--- START OF Stored data ---
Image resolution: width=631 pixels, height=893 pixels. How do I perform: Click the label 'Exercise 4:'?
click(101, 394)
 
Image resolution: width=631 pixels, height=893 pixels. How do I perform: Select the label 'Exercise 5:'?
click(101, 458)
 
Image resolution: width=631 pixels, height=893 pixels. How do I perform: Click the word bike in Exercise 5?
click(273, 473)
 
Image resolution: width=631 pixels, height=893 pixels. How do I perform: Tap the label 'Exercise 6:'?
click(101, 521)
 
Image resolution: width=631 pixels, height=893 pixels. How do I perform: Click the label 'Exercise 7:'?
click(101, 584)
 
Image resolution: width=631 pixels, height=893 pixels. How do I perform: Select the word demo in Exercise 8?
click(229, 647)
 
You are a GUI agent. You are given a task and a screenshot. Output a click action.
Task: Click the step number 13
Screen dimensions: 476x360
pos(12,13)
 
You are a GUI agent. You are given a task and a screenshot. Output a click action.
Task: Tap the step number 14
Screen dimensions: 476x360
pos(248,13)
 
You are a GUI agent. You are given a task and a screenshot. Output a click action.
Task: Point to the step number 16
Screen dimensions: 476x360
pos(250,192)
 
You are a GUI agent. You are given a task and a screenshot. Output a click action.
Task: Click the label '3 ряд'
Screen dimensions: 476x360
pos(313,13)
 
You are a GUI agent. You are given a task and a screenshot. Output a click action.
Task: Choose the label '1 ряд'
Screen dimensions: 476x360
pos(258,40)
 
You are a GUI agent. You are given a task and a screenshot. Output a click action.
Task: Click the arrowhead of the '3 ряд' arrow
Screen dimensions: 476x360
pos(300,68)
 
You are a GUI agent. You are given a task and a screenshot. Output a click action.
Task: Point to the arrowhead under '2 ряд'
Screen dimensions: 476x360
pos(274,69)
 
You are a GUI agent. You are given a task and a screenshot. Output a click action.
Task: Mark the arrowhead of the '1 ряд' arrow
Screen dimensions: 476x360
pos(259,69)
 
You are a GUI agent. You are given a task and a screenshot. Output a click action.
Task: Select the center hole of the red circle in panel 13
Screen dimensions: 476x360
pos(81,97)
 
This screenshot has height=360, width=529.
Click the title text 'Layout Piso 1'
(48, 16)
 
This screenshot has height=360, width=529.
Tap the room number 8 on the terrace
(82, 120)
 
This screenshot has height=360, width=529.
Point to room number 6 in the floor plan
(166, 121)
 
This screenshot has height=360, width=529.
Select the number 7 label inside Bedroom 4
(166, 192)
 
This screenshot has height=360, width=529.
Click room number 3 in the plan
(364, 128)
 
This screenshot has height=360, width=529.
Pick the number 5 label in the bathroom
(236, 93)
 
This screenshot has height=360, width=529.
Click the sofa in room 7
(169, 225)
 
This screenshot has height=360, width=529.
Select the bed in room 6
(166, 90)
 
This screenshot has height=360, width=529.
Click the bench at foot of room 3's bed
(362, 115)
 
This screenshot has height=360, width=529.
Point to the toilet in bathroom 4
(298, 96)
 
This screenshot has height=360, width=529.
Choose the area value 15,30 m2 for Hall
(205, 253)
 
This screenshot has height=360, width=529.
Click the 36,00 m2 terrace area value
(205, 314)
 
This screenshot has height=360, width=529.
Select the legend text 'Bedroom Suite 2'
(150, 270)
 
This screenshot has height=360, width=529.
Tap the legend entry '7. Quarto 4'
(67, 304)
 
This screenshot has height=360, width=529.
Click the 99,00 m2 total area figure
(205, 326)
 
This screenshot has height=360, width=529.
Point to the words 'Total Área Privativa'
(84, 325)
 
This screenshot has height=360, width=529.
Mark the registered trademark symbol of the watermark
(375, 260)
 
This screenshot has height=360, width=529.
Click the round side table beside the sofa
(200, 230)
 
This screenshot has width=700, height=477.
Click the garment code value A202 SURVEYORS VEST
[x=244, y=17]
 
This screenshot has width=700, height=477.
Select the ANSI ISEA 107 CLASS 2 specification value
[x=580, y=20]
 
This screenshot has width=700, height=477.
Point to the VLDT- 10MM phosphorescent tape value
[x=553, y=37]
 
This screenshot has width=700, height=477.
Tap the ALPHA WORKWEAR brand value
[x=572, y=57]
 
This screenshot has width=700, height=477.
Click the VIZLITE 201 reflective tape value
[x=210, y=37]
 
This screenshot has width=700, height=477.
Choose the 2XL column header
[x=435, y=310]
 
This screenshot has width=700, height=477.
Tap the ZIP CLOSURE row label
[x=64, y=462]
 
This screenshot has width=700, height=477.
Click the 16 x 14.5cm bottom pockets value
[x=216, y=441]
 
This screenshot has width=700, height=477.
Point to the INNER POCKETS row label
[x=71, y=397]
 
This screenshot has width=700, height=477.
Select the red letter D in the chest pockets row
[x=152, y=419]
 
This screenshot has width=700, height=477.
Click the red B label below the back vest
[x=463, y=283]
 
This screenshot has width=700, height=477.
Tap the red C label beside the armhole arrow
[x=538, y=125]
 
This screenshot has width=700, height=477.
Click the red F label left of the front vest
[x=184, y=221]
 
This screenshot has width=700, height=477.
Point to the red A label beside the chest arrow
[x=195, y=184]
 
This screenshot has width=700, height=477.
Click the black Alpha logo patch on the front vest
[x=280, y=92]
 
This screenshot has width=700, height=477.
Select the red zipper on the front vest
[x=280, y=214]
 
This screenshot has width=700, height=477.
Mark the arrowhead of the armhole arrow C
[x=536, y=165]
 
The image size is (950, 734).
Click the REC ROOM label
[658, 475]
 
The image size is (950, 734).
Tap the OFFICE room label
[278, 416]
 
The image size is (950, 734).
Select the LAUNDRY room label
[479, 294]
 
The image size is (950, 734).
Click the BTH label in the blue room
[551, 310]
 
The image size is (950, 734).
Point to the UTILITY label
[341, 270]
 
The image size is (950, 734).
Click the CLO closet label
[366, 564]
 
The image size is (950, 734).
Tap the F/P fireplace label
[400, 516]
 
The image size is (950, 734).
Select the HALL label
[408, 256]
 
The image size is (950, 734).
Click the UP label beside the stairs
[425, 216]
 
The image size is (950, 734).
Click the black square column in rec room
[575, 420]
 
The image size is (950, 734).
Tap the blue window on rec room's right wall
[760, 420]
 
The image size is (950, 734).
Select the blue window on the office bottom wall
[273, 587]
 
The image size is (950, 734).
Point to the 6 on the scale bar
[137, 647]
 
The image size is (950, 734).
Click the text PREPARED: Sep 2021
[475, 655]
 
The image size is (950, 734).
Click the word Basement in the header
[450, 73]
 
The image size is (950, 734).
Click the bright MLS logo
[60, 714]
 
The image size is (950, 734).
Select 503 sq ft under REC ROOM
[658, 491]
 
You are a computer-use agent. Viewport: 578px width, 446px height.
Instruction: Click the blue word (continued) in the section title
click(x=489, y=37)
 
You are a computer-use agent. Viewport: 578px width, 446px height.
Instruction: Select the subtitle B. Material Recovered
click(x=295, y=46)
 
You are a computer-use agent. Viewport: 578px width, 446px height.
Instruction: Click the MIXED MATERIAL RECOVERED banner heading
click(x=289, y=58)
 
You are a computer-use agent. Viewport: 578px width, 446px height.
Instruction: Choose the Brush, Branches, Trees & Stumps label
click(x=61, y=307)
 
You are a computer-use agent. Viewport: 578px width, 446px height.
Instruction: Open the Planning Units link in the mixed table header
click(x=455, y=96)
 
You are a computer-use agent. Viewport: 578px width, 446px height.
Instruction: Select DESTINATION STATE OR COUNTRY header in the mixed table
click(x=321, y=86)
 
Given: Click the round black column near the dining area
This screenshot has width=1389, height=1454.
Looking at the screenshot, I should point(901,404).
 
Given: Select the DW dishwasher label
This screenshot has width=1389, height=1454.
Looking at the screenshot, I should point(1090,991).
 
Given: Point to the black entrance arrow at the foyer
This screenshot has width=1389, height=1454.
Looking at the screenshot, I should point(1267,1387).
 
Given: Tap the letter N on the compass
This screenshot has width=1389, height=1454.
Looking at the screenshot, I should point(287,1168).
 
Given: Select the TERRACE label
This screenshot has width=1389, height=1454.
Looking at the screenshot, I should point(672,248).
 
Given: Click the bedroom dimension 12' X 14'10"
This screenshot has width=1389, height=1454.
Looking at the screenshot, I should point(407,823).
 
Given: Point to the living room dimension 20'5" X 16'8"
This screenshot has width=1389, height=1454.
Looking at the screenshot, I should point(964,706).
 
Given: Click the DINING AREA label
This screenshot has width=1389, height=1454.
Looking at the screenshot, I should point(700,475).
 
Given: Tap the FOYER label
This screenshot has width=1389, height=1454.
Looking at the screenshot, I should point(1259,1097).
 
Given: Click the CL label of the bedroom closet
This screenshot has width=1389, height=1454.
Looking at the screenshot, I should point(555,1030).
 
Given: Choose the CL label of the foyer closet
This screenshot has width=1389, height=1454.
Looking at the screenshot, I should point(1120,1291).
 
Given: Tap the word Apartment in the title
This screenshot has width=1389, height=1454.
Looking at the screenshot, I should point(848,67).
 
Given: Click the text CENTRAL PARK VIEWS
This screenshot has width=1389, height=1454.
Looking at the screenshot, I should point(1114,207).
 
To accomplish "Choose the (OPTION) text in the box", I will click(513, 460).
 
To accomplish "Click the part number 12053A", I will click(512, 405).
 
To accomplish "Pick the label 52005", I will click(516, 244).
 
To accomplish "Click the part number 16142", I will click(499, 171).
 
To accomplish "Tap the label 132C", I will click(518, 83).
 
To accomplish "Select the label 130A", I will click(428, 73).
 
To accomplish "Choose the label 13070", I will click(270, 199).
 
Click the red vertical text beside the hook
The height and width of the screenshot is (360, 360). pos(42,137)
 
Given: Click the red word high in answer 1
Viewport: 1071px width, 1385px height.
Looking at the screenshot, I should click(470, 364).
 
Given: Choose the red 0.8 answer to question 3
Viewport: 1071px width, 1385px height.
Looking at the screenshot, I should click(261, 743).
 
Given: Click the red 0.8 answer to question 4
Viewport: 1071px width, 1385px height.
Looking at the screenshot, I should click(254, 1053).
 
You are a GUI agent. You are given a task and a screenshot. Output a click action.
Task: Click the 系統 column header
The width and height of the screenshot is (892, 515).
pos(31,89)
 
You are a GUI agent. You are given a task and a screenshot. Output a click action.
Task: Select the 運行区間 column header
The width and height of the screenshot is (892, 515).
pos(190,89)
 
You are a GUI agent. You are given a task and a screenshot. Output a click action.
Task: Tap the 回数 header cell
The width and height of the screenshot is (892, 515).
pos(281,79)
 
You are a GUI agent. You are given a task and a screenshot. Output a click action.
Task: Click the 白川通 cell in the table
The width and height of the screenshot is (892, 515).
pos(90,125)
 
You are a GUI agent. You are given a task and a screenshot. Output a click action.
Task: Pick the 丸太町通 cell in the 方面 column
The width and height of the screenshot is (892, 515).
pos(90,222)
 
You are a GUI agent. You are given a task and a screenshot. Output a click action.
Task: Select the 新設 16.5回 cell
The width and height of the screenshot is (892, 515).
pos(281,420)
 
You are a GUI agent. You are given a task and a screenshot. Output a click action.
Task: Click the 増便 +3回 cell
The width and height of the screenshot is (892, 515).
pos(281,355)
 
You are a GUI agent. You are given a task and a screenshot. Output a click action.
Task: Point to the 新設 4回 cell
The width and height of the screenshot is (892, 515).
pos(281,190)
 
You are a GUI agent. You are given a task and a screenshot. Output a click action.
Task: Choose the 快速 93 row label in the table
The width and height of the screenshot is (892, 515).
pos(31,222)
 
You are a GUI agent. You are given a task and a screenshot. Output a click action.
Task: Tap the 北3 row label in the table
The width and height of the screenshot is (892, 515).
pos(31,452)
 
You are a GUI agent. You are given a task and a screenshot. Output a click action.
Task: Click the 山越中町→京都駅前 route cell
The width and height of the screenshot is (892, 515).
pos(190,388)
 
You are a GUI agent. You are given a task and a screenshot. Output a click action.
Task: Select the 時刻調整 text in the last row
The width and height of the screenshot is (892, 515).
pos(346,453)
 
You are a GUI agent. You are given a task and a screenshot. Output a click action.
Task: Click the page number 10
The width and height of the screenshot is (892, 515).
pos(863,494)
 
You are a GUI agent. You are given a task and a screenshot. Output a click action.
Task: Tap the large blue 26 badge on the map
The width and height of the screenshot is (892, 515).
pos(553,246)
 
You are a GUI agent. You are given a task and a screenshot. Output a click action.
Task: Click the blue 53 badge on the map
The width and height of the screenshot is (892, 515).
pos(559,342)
--- END OF Stored data ---
Copy out the lines of the records verbatim, starting at the line with "Given: Click the red word high in answer 1" and ending at the line with "pos(281,79)", including both of those lines.

● Task output
Given: Click the red word high in answer 1
Viewport: 1071px width, 1385px height.
Looking at the screenshot, I should click(470, 364).
 
Given: Choose the red 0.8 answer to question 3
Viewport: 1071px width, 1385px height.
Looking at the screenshot, I should click(261, 743).
 
Given: Click the red 0.8 answer to question 4
Viewport: 1071px width, 1385px height.
Looking at the screenshot, I should click(254, 1053).
 
You are a GUI agent. You are given a task and a screenshot. Output a click action.
Task: Click the 系統 column header
The width and height of the screenshot is (892, 515).
pos(31,89)
 
You are a GUI agent. You are given a task and a screenshot. Output a click action.
Task: Select the 運行区間 column header
The width and height of the screenshot is (892, 515).
pos(190,89)
 
You are a GUI agent. You are given a task and a screenshot. Output a click action.
Task: Tap the 回数 header cell
The width and height of the screenshot is (892, 515).
pos(281,79)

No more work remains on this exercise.